Once you’ve got a medium dry bag packed, it will take up roughly 1/2 of a standard canoe pack like the Old No. 7. Have two people pack their own dry bags with this method and you’ll have two soft, firm cylinders. Place them lengthwise into the pack, with the bottoms down in the bottom of the pack, close to the corners, and the dry bag handles toward the top, making two vertical columns. It can help to put a soft layer (tarps work great!) between the dry bags and the backstrap side of the pack to make it a bit more comfortable.
Next, fill in the voids around the dry bags with all the extra gear, keeping the dry bag cylinders upright as you pack larger pieces of other gear next, and work toward the smaller things. Keep heavier objects as centered and close to the back of the pack as possible and be careful not to place hard or lumpy objects between the dry bags and your back. This method resembles the feel of an external frame pack when complete and generally makes for a very solid, stable pack that’s surprisingly comfortable. Depending on the size of the pack and the gear, it may be incompatible with portaging a canoe at the same time if the pack gets too tall.
Packing a Canoe Pack Version 3: TableTop Method
Lay the pack on a table or the ground, on its shoulder straps. It seems strange, but you’ll be able to pack tighter than loading from the top down. Place your pack liner or gear in dry bags into the pack. Stack contents inside as the pack is laying down, and fill the space, like loading a shelf. Seek out voids between layers and along the edges, fill ‘em with small items. This method encourages a flat back and puts a different perspective on the whole experience.
- Tent. If space is an issue, consider breaking up the tent, rain fly, and poles to stow individually.
- Consider carrying two medium packs rather than one giant pack. That way one pack gets sealed and left alone during the day. The other pack contains snacks, water, a filter, sunscreen, fishing tackle, and gets regular use throughout a day’s paddle. If you load the sealed pack to create a flat top, you can wear one pack and stack the second pack on top of the first. This system is easier than a pack on the front on rooty, rocky ground because you can see where you’re going.
- Pack it, and reduce what gets hand-carried. If everything goes in a pack it reduces chances to lose items.
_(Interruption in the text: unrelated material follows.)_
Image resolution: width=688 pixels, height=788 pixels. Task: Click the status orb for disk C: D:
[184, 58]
In a perfect portaging world, paddles and fishing poles would be the only items to get hand carried.
- Everyone should carry what they are responsible for and not leave stuff behind.
- Keep rain gear handy at the top of a pack.
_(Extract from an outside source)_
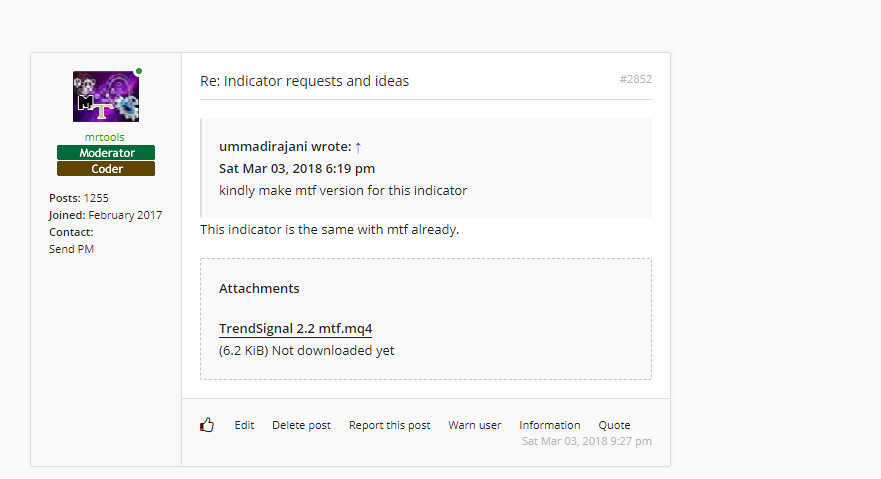The width and height of the screenshot is (881, 479).
Task: Click the green online status dot
Action: pos(138,71)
- Stuff wet or dirty items between the pack liner and the pack: Grill top for camping in the Quetico or elsewhere that fire grates aren’t provided/mandated, wet rain gear, or that t-shirt that was still hanging on the clothes line when it started to rain. All this wet, messy gear can be isolated to keep other gear dry and clean. Be careful not to poke the grate through the pack liner though!
- Keep the boat “ship shape”. Keep packs buckled down and secured when on the move. All that waterproofing is lost if your stuff escapes from an open pack. Have a spot for all your gear, and get it set before you leave on a portage. Portage trails are a lot less work if you’re organized, packed well, and carry a positive attitude along with your trusty canoe pack.
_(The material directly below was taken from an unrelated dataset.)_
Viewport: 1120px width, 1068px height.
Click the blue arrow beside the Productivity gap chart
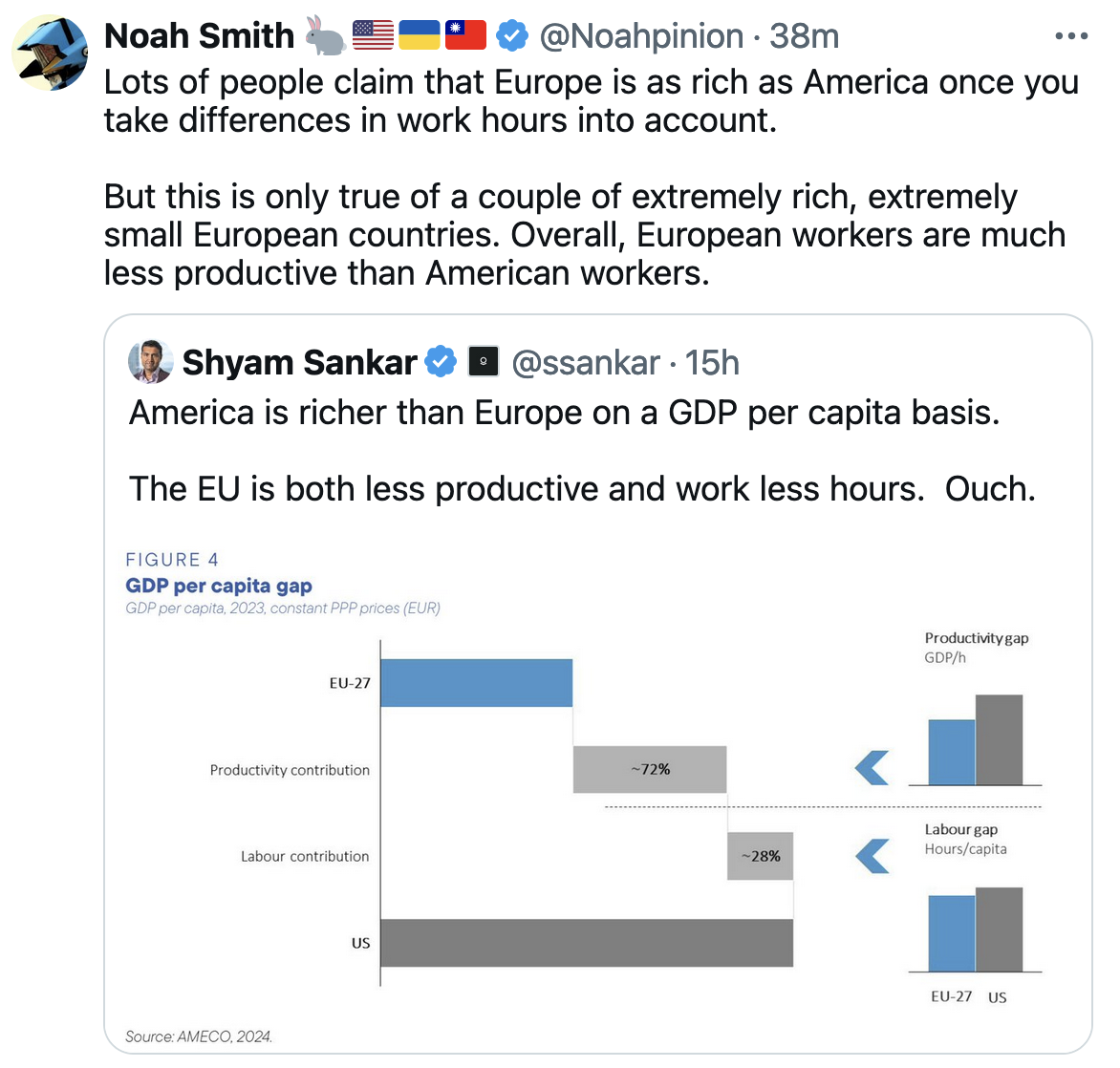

Canoe travel in the wilderness is rugged, strenuous, and not for the faint of heart. Please don’t try to hold us responsible if you aren't physically up for the job. Get fit before a big trip, clear it with the Doc if you’re concerned, and know your limits and the capabilities of your traveling mates. The benefits found in wilderness for humans is very important. Get out and experience it as much as you can. Introduce a friend to the woods, practice leave no trace camping, and get out into quiet, natural places whenever possible.